◆ Records provided:
-- Opening Marker --
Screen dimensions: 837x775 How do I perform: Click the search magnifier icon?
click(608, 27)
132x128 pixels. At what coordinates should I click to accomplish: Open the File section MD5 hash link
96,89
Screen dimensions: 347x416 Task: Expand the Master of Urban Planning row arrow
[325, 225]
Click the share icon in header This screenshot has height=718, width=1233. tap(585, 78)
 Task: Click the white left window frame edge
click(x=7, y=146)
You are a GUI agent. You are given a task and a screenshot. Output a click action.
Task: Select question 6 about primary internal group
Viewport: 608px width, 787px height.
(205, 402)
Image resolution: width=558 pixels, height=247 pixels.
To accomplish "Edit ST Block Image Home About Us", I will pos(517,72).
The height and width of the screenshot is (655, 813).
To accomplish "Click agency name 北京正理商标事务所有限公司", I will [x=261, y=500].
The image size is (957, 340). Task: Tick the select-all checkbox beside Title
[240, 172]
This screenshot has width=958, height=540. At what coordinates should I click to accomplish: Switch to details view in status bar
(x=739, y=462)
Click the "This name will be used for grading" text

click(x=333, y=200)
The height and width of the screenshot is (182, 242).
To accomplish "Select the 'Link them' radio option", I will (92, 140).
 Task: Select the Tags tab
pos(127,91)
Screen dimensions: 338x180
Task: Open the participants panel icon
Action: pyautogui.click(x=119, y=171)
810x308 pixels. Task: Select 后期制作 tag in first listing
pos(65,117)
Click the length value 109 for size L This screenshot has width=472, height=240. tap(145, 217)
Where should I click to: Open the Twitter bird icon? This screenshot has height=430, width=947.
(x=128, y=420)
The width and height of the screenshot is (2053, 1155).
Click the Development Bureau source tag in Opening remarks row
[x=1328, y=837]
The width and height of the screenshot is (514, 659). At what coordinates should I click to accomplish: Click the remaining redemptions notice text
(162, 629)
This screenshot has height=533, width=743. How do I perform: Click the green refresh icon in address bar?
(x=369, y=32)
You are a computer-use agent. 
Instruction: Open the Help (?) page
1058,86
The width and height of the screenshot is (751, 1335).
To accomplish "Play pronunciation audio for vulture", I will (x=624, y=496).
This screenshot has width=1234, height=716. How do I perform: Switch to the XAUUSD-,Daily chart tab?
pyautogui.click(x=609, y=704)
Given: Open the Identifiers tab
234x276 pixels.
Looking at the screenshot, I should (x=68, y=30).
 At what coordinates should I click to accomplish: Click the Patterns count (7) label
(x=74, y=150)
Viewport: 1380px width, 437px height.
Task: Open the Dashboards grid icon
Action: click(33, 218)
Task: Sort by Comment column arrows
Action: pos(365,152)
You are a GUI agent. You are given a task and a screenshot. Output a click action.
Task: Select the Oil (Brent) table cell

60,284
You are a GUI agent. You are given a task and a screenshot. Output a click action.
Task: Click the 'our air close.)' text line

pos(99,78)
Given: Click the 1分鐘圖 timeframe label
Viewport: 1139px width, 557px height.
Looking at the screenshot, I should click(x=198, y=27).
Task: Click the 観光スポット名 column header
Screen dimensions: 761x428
-- Closing Marker --
◆ Try it:
Each line of the data must be written out exactly as it appears.

◆ Response to the exercise:
Screen dimensions: 837x775 How do I perform: Click the search magnifier icon?
click(608, 27)
132x128 pixels. At what coordinates should I click to accomplish: Open the File section MD5 hash link
96,89
Screen dimensions: 347x416 Task: Expand the Master of Urban Planning row arrow
[325, 225]
Click the share icon in header This screenshot has height=718, width=1233. tap(585, 78)
 Task: Click the white left window frame edge
click(x=7, y=146)
You are a GUI agent. You are given a task and a screenshot. Output a click action.
Task: Select question 6 about primary internal group
Viewport: 608px width, 787px height.
(205, 402)
Image resolution: width=558 pixels, height=247 pixels.
To accomplish "Edit ST Block Image Home About Us", I will pos(517,72).
The height and width of the screenshot is (655, 813).
To accomplish "Click agency name 北京正理商标事务所有限公司", I will [x=261, y=500].
The image size is (957, 340). Task: Tick the select-all checkbox beside Title
[240, 172]
This screenshot has width=958, height=540. At what coordinates should I click to accomplish: Switch to details view in status bar
(x=739, y=462)
Click the "This name will be used for grading" text

click(x=333, y=200)
The height and width of the screenshot is (182, 242).
To accomplish "Select the 'Link them' radio option", I will (92, 140).
 Task: Select the Tags tab
pos(127,91)
Screen dimensions: 338x180
Task: Open the participants panel icon
Action: pyautogui.click(x=119, y=171)
810x308 pixels. Task: Select 后期制作 tag in first listing
pos(65,117)
Click the length value 109 for size L This screenshot has width=472, height=240. tap(145, 217)
Where should I click to: Open the Twitter bird icon? This screenshot has height=430, width=947.
(x=128, y=420)
The width and height of the screenshot is (2053, 1155).
Click the Development Bureau source tag in Opening remarks row
[x=1328, y=837]
The width and height of the screenshot is (514, 659). At what coordinates should I click to accomplish: Click the remaining redemptions notice text
(162, 629)
This screenshot has height=533, width=743. How do I perform: Click the green refresh icon in address bar?
(x=369, y=32)
You are a computer-use agent. 
Instruction: Open the Help (?) page
1058,86
The width and height of the screenshot is (751, 1335).
To accomplish "Play pronunciation audio for vulture", I will (x=624, y=496).
This screenshot has width=1234, height=716. How do I perform: Switch to the XAUUSD-,Daily chart tab?
pyautogui.click(x=609, y=704)
Given: Open the Identifiers tab
234x276 pixels.
Looking at the screenshot, I should (x=68, y=30).
 At what coordinates should I click to accomplish: Click the Patterns count (7) label
(x=74, y=150)
Viewport: 1380px width, 437px height.
Task: Open the Dashboards grid icon
Action: click(33, 218)
Task: Sort by Comment column arrows
Action: pos(365,152)
You are a GUI agent. You are given a task and a screenshot. Output a click action.
Task: Select the Oil (Brent) table cell

60,284
You are a GUI agent. You are given a task and a screenshot. Output a click action.
Task: Click the 'our air close.)' text line

pos(99,78)
Given: Click the 1分鐘圖 timeframe label
Viewport: 1139px width, 557px height.
Looking at the screenshot, I should click(x=198, y=27).
Task: Click the 観光スポット名 column header
Screen dimensions: 761x428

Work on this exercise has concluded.